• _Tasks to complete_:
- a) From the article on the AI backlash, list everything the author says the tech industry has spent the last few years doing.
- b) According to the article on the AI backlash, what was the man allegedly holding when he attacked Sam Altman's home?
- c) Extend the article on the AI backlash by writing what comes after its last sentence, keeping the same voice.
(Passage for review)
Is The AI Backlash Going Physical? 

Image: The Justice Department

AI just got physical, and this is nothing to do with robotics (this time…yet). The debate has entered the real world and is moving away from those think pieces, podcasts, and LinkedIn posts into something a little more real.

Because a man — allegedly — attacked Sam Altman’s home, Molotov cocktail in hand.

No one was hurt. Not even a chatbot.

But that’s not really the point.

Extinction Rebellion

There is no excuse for attacking people like this, even if they are Sam Altman. There isn’t any excuse for (as the accused did) attacking property in their attack on OpenAI’s headquarters.

Yet the excuse was revealed on the documents held by the accused.

“Some more words on the matter of our impending extinction”

Although to some extent I do sympathise with this, as I fear my job won’t be there in the near future.

Yet if you’ve worked in tech long enough, you know this pattern isn’t new.

  • New technology emerges

  • People fear it

  • A sub group becomes obsessed with stopping it

Most of the time, this plays out harmlessly.

Think angry blog posts. Think Reddit threads predicting the end of humanity. Think coworkers proudly telling you “we don’t use AI and never will” like they’ve just discovered fire in reverse.

But every now and then, someone decides debate isn’t enough. The Luddites start with their pitchforks and set fire to the means of production.

The Difference This Time

AI is different in so many ways. Not because it’s more dangerous (we don’t know that yet), but because it feels more personal.

AI isn’t:

  • A faster database

  • A better framework

  • Another JavaScript library nobody asked for

AI threatens something much more fundamental. People’s sense of worth.

At the point a machine can:

  • write code

  • debug systems

  • generate ideas

Then what exactly are you for?

That question doesn’t sit well with people. And when people feel threatened, they don’t always respond rationally.

The Industry Didn’t Help Itself

Let’s not pretend the tech industry is blameless here.

We’ve spent the last few years doing the following.

  • Hyping AI as replacing jobs

  • Publicly debating whether junior developers are obsolete

  • Shipping tools faster than we can explain them

  • Acting surprised when people panic

There’s a concept I keep coming back to: short-term thinking.
(End Passage for review)
(Data listing)
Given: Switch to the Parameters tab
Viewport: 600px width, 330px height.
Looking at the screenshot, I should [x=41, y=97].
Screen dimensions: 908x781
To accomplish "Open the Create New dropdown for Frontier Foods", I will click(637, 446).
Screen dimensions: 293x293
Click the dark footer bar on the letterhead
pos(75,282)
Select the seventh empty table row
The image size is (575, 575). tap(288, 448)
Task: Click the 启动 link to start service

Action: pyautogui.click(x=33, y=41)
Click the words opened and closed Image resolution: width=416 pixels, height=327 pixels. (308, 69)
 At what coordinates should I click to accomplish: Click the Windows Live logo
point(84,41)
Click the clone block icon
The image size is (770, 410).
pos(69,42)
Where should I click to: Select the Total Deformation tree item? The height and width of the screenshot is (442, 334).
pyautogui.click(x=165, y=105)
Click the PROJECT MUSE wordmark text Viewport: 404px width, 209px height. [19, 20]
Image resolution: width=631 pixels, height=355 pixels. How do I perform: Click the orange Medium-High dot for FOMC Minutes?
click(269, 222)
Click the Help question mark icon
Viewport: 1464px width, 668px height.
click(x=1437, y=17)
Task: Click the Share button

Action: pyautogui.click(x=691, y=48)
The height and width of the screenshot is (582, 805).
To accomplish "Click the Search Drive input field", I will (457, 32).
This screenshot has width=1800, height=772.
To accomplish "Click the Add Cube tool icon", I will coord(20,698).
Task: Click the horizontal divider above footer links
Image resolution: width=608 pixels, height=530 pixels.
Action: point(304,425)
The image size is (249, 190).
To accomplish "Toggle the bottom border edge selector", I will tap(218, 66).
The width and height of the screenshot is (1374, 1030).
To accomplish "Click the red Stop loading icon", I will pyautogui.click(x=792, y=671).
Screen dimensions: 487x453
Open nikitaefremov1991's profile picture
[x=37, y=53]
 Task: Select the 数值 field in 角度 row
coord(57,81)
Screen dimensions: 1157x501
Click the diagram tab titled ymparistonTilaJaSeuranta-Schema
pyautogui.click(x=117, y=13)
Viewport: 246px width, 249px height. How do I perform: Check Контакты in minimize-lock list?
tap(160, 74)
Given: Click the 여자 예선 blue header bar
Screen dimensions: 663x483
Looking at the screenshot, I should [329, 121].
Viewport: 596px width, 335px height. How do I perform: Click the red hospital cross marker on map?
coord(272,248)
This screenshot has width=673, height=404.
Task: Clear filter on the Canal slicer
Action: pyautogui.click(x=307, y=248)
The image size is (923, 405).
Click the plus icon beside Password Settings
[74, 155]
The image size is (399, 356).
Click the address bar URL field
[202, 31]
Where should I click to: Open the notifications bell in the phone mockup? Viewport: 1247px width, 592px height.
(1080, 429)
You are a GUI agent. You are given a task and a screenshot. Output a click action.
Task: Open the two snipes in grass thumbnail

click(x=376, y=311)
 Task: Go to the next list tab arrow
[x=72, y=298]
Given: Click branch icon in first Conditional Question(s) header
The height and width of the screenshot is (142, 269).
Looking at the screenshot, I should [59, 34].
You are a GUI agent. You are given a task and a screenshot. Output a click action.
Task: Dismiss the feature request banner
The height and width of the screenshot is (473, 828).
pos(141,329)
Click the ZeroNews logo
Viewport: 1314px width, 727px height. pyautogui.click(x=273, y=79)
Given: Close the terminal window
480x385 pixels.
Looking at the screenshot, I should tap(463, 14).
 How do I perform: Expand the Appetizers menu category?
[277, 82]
(End Data listing)
• _Exercise results_:
- a)
- Hyping AI as replacing jobs
- Publicly debating whether junior developers are obsolete
- Shipping tools faster than we can explain them
- Acting surprised when people panic

- b) A Molotov cocktail.

- c)
The industry optimizes for

  • funding rounds

  • headlines

  • shipping fast

Not for

  • societal understanding

  • long-term workforce stability

  • or, apparently, not getting your house set on fire

That sounds dramatic. Yet it’s not a situation where things are overly dramatic, it’s the correct feeling about the drama which is playing out 

Don’t Dismiss the Danger

It’s easy to dismiss this as one individual acting irrationally.

Maybe it is.

But the worrying part isn’t the act itself, it’s the justification behind it.

Reports say the suspect had written material about

  • AI risks

  • human extinction

  • targeting executives

That’s not random. That’s ideology.

And ideology scales. When people lose their jobs with efficiency gains they’re going to be angry.

There is an uncomfortable truth. The risk is clear, the risk is that humans are reacting to AI in the worst possible way.

You all know what is happening. I’ll give you a bullet point list for this.

  • Developers worried about their careers

  • Executives promising “efficiency” (read: fewer jobs)

  • Media amplifying extreme narratives

  • A public that doesn’t really understand what’s going on

Mix that together and you don’t get thoughtful debate, you get fear instead. Fear doesn’t produce balanced takes. It produces extremes.

Again I don’t need to tell you. It’s an extreme world outside at the moment.

So even though AI isn’t replacing engineers overnight, the panic is real and it is affecting people around the world.

Is This the Start, or the End?

Probably not.

But it’s a signal.

This is a true signal that shows

  • the rhetoric is heating up

  • the fear is real

  • and the conversation is no longer contained to tech circles

Most people won’t throw Molotov cocktails or try to do whatever it was he thought he could do to Sam Altman.

But in the end more people might start

  • protesting

  • targeting companies

  • demanding regulation from a place of fear rather than understanding

We won’t be able to solve this with clearer JIRA tickets.

We all need to be honest about the limits of AI. Invest in people and not just tools, and start thinking beyond the share price.

Conclusion

If the industry keeps pushing without bringing people along?

This won’t be the last incident.

It’ll just be the first one we couldn’t ignore.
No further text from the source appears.